Ce contexte est-il vraiment propice à une cession des participations d'Engie dans Suez, dans la mesure où il déprime l'activité économique et donc le montant de l'action de la société ? Un prix supérieur à 18 euros par action n'aurait-il pu être obtenu, l'action de Suez ayant pu s'établir à des montants supérieurs par le passé ?
Par ailleurs, la crise économique actuelle, et plus spécifiquement la chute de la demande et des prix de l'énergie, a nécessairement une incidence négative sur l'activité, le résultat et les investissements d'Engie. Pouvez-nous nous éclairer à ce sujet ?
Enfin, les objectifs et les modalités de financement de la stratégie de recentrage du groupe sont-ils adaptés à ce nouveau contexte ?
Le fonds d'investissement Ardian a indiqué à la presse ne pas avoir eu assez de temps pour proposer une offre alternative. Pourquoi ne pas avoir accordé des délais supplémentaires à cette alternative ? Vous avez reçu une lettre d'intention que vous qualifiez d'assez sommaire. Plus de temps aurait sans doute permis de construire un dossier plus solide.

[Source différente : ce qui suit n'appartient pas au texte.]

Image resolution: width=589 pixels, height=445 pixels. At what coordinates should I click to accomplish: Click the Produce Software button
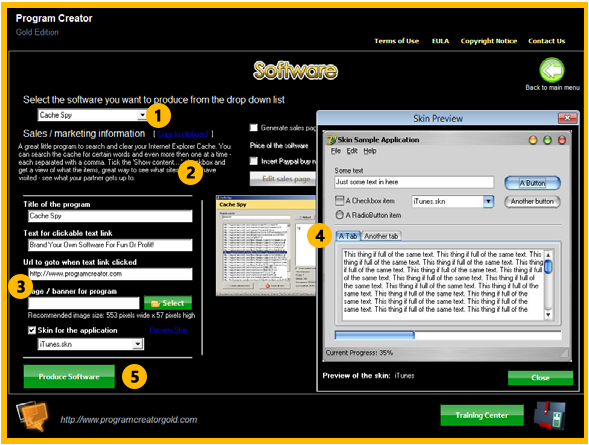click(69, 376)
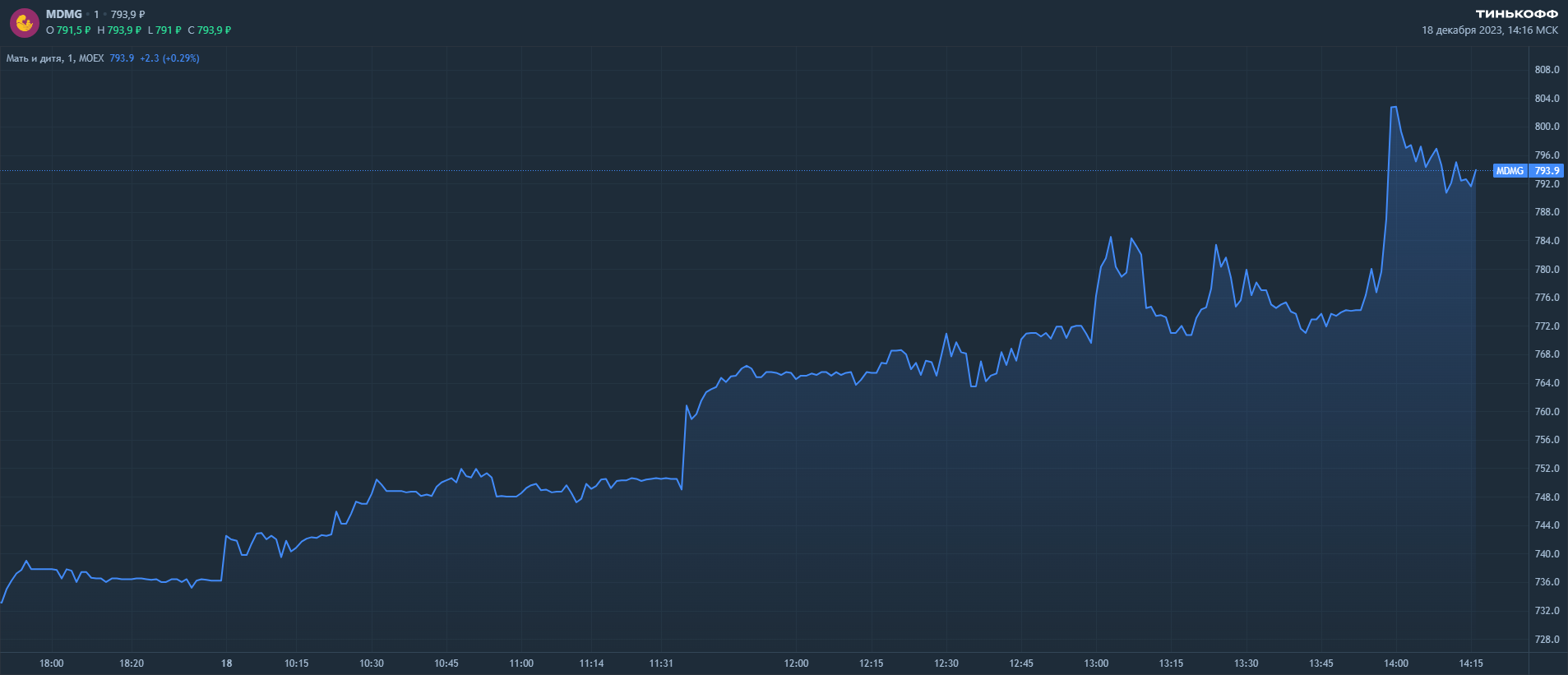This screenshot has width=1568, height=675.
Task: Click the green low price 791 ₽
Action: 168,30
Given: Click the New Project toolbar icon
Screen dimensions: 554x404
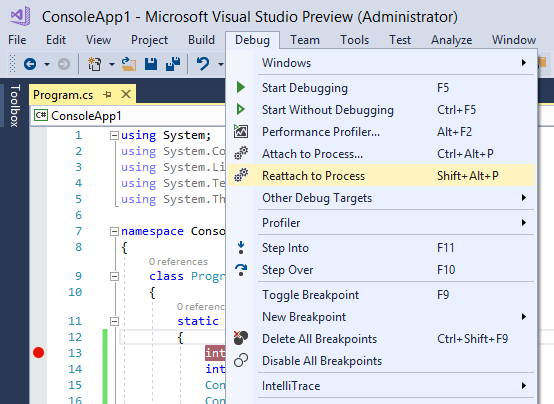Looking at the screenshot, I should [94, 64].
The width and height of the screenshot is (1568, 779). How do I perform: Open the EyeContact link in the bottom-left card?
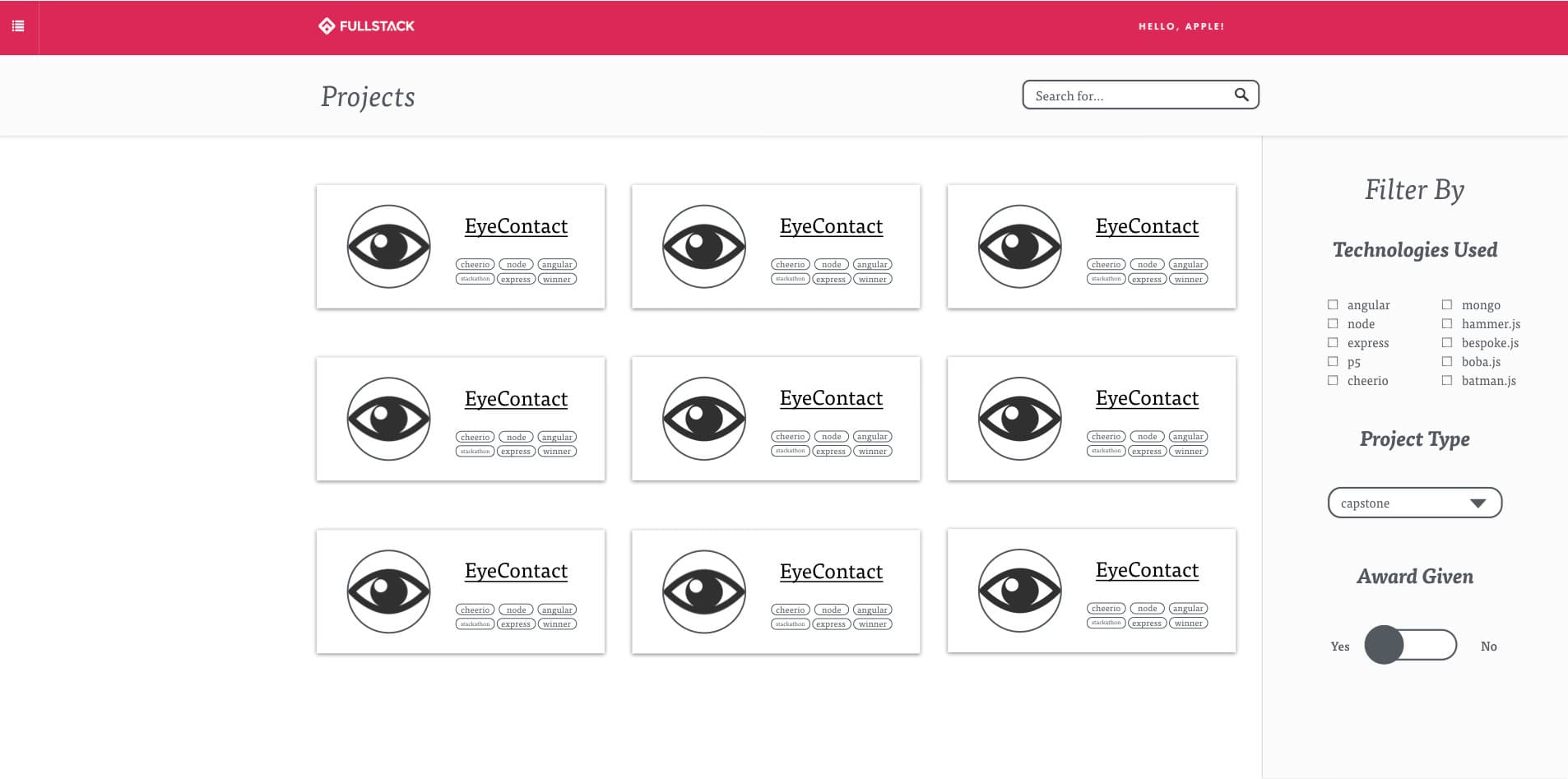coord(516,571)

Par ailleurs, nous avons appris que Veolia, pour des raisons liées au respect du droit de la concurrence, serait obligé de céder sa branche « eau » au fonds Meridiam. Pourquoi ne pas avoir recherché une solution avec ce dernier pour la constitution d'une offre de reprise ?
J'ai bien compris qu'il existait dans tout cela une logique de recentrage, mais également une logique financière, avec un accroissement assez substantiel de la capitalisation boursière d'Engie à la suite de cette opération. Vous avez précisé que le cours de l'action était passé de 12 à 17 euros. Il s'agit donc d'une opération financière pour Engie. Néanmoins, pourquoi avoir retenu un calendrier aussi serré ? Cette accélération est-elle de votre fait, du fait de Veolia ou de celui de l'État ?
J'en reviens au rôle de l'État vis-à-vis d'Engie : comment concevez-vous l'articulation de votre activité au sein d'un groupe de grandes dimensions comme Engie face au rôle de l'État actionnaire ? Comment l'État actionnaire, alors que vous n'avez pas suivi ses préconisations, peut-il encore envisager un partenariat solide qui prenne en compte les intérêts de l'un et de l'autre ?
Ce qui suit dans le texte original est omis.